Each line below must be reproduced exactly, though the pictures are to be dropped.

■ WORKING DATA:
*** Block opens ***

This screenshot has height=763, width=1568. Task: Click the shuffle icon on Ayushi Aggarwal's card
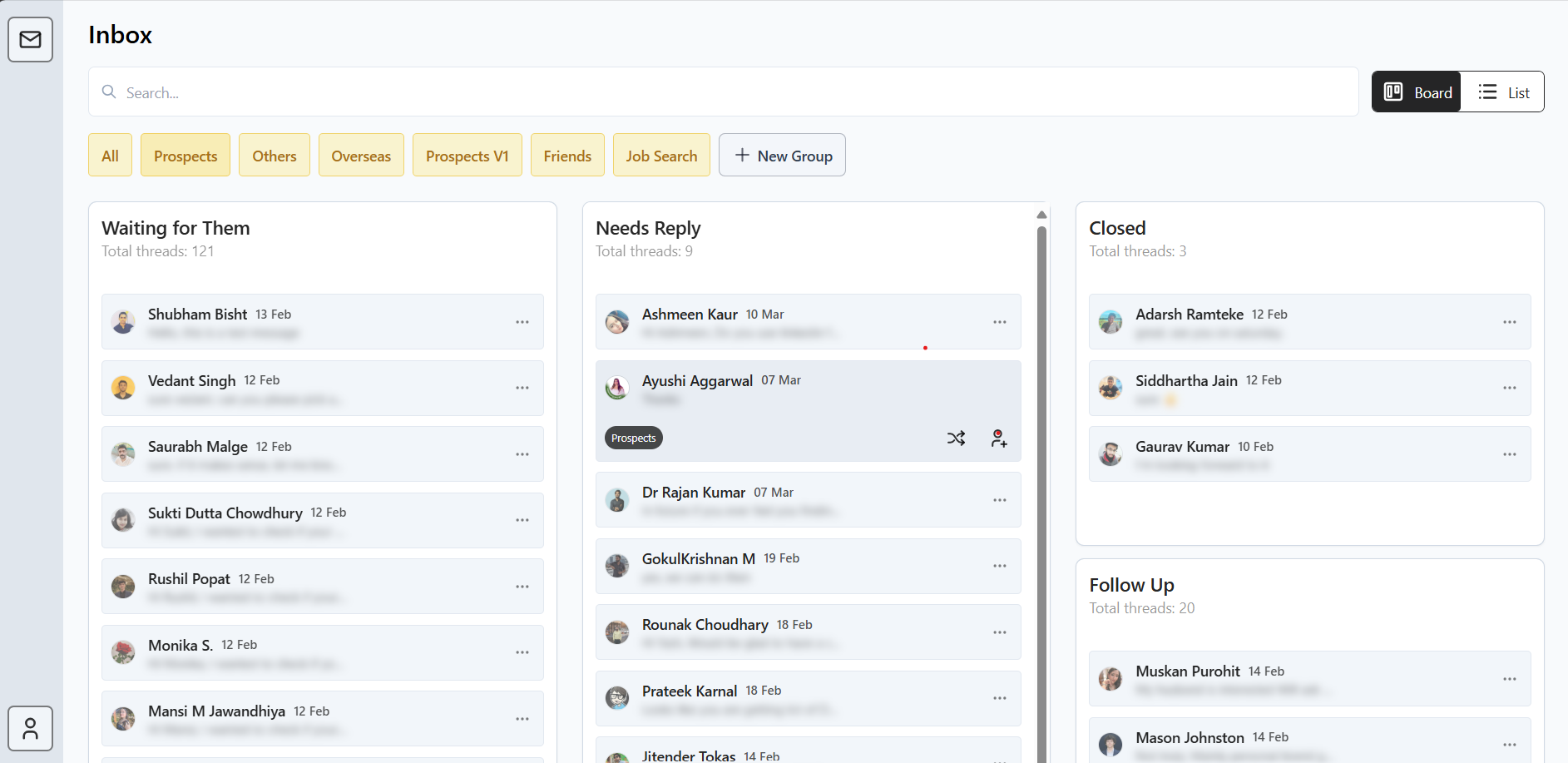point(956,438)
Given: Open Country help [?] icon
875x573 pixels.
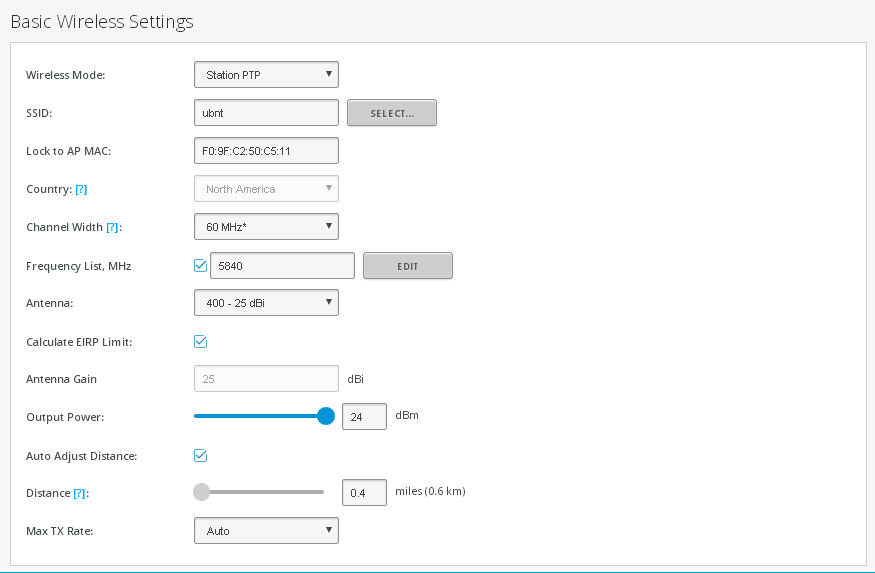Looking at the screenshot, I should pos(81,189).
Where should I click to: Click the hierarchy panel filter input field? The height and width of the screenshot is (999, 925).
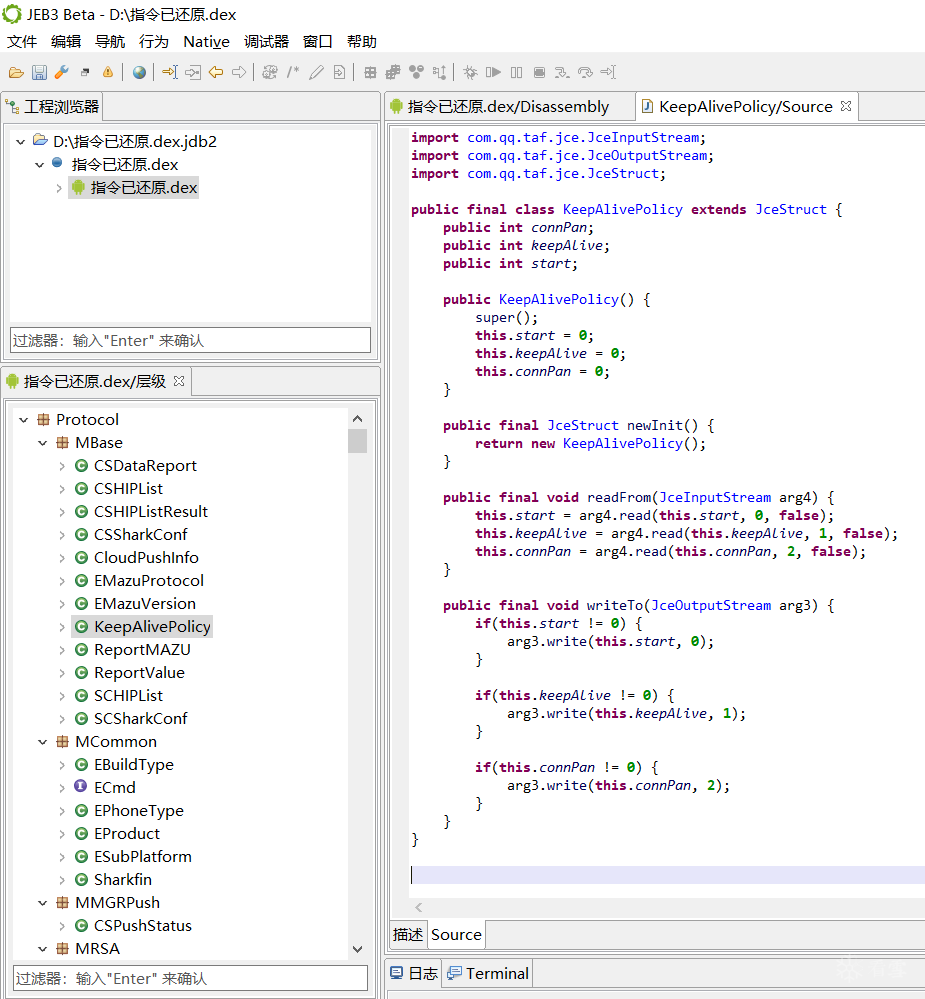click(x=190, y=978)
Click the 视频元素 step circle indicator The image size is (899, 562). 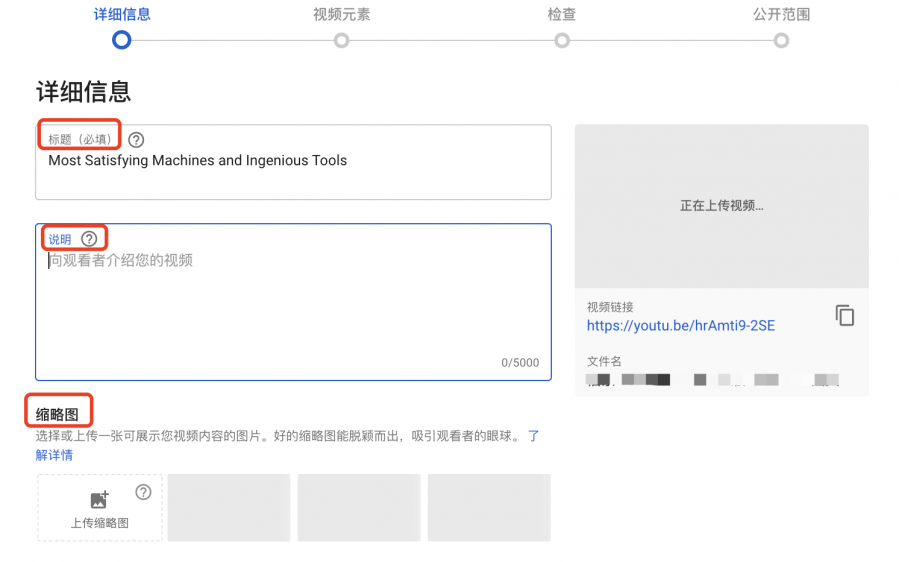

*** Block closes ***

■ RESULT OF THIS EXERCISE:
This screenshot has height=763, width=1568. Task: Click the shuffle icon on Ayushi Aggarwal's card
point(956,438)
Given: Open Country help [?] icon
875x573 pixels.
Looking at the screenshot, I should pos(81,189).
Where should I click to: Click the hierarchy panel filter input field? The height and width of the screenshot is (999, 925).
click(x=190, y=978)
Click the 视频元素 step circle indicator The image size is (899, 562). 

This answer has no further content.